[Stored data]
▼
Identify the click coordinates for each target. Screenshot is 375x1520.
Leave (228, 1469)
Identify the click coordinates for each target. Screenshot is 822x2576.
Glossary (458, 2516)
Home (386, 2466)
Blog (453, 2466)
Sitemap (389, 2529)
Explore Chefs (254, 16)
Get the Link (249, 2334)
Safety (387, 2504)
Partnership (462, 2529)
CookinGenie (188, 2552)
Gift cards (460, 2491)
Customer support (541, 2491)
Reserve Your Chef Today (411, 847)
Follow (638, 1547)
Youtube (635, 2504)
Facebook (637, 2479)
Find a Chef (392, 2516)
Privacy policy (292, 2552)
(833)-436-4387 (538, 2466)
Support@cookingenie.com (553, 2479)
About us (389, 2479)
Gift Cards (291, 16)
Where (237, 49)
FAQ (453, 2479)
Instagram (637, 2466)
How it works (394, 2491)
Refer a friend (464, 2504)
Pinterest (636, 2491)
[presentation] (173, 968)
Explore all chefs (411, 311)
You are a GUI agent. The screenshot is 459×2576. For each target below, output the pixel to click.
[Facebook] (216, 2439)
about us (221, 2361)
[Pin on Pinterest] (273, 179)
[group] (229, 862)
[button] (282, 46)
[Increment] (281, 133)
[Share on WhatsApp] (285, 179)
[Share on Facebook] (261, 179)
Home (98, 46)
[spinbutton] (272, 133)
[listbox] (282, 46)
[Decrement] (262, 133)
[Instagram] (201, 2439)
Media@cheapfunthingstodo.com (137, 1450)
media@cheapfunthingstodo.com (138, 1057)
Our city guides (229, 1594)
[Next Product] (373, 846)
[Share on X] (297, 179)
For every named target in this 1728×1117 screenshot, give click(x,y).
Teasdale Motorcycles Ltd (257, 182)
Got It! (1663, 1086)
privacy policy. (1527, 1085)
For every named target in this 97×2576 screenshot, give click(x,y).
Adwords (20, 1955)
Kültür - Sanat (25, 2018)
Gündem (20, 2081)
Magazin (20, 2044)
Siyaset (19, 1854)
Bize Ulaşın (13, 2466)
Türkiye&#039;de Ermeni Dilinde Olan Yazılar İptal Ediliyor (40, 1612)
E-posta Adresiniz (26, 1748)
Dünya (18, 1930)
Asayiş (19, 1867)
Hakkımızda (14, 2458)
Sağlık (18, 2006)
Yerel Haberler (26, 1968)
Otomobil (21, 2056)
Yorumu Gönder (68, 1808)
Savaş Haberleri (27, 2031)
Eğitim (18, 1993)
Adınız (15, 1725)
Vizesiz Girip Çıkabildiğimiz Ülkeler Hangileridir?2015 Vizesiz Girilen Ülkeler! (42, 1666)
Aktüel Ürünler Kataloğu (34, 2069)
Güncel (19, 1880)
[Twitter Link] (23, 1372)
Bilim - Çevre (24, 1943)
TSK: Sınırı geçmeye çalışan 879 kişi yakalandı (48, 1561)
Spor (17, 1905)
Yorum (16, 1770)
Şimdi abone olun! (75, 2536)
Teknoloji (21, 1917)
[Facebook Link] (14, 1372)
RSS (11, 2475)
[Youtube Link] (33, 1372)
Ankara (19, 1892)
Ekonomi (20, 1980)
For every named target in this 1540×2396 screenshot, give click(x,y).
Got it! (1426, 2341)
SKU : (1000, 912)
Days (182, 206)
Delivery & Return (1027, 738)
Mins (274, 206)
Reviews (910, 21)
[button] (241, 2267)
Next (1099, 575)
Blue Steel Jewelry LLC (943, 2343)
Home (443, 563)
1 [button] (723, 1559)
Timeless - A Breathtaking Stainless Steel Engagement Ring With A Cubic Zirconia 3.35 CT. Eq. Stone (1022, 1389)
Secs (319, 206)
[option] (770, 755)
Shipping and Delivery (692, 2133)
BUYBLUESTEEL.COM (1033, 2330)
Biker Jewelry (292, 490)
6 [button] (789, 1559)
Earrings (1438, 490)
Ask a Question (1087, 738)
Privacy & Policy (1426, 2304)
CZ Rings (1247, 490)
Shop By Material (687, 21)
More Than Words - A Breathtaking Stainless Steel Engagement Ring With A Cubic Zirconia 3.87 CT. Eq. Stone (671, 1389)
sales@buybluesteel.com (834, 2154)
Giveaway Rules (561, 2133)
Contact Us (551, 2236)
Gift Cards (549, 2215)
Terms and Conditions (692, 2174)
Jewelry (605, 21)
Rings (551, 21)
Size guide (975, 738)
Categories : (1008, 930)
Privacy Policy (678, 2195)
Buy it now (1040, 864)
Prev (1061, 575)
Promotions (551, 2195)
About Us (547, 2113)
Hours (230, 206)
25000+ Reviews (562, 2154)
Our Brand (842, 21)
▲
## Brief
Show the lines of the entries that include the string "Breathtaking", copying each in full.

## Answer section
Timeless - A Breathtaking Stainless Steel Engagement Ring With A Cubic Zirconia 3.35 CT. Eq. Stone (1022, 1389)
More Than Words - A Breathtaking Stainless Steel Engagement Ring With A Cubic Zirconia 3.87 CT. Eq. Stone (671, 1389)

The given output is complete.